ROOT CAUSE (reproduced in ai-http.spec.ts): z.ai's coding endpoint is a
reasoning model with a long, variable TIME-TO-FIRST-RESPONSE-HEADER on a
heavy chat request (tools + system prompt + document + history) — it emits
nothing for tens of seconds before the first SSE byte. A trivial ping
returns <2s, which is why "test connection" always passed. `curl` succeeds
because it imposes no time-to-first-header limit.

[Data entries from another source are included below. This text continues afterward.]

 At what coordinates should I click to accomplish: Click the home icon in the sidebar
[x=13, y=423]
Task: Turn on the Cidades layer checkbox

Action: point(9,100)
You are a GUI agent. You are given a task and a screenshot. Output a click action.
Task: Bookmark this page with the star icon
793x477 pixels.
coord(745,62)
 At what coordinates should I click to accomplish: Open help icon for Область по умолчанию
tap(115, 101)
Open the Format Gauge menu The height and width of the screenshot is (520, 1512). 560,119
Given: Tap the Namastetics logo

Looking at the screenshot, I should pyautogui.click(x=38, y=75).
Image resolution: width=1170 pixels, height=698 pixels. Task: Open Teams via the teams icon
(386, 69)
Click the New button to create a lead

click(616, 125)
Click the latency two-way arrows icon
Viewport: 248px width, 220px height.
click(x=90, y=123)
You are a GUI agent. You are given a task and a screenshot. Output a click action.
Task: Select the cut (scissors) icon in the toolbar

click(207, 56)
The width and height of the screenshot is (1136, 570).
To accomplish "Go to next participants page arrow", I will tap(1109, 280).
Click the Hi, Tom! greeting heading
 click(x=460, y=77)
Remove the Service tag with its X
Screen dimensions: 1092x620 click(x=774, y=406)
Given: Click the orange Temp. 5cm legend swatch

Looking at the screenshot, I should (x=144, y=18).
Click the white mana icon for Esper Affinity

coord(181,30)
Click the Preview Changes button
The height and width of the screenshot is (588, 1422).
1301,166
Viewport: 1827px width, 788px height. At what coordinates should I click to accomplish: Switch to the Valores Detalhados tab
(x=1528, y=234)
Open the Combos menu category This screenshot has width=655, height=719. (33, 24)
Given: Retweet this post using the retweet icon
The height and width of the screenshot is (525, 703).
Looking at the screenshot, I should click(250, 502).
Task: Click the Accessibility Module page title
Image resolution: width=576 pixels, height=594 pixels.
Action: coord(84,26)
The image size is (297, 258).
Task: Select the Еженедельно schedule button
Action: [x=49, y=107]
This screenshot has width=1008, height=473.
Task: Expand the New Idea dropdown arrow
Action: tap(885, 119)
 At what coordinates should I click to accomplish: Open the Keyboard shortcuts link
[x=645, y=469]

The prior attempt (#141) made it STRICTLY worse: it set undici
`headersTimeout: 60_000` (aborting every heavy turn at ~60s — the prod logs
show ~61-62s failures) AND added `UND_ERR_HEADERS_TIMEOUT` to the RetryAgent
retry codes. Retrying a POST-with-body after a headers-timeout abort re-sends
the body against a torn-down request and throws
`UND_ERR_REQ_CONTENT_LENGTH_MISMATCH` — the exact production error.
Fix — behave like curl:
- Disable headersTimeout/bodyTimeout by default (0), env-overridable via
AI_HTTP_HEADERS_TIMEOUT_MS / AI_HTTP_BODY_TIMEOUT_MS (sanitized so a typo
can't crash the AI layer at import). The transport now waits for z.ai's
slow first byte instead of killing the stream.
- Keep the RetryAgent reconnecting ONLY genuine connection resets on a fresh
socket; never retry a header/body timeout (it corrupts the POST body).
- STT (transcribeJsonBase64) gains an explicit AbortSignal.timeout, since it
shared aiFetch and previously relied on undici's default transport timeout.
Tests: loopback reproduction proving the #141 retry config yields
ContentLengthMismatch while the corrected set surfaces an honest
HeadersTimeout, plus a curl-parity test (a finite headersTimeout aborts a
slow first byte; aiFetch delivers the 200).
Co-Authored-By: Claude Opus 4.8 <noreply@anthropic.com>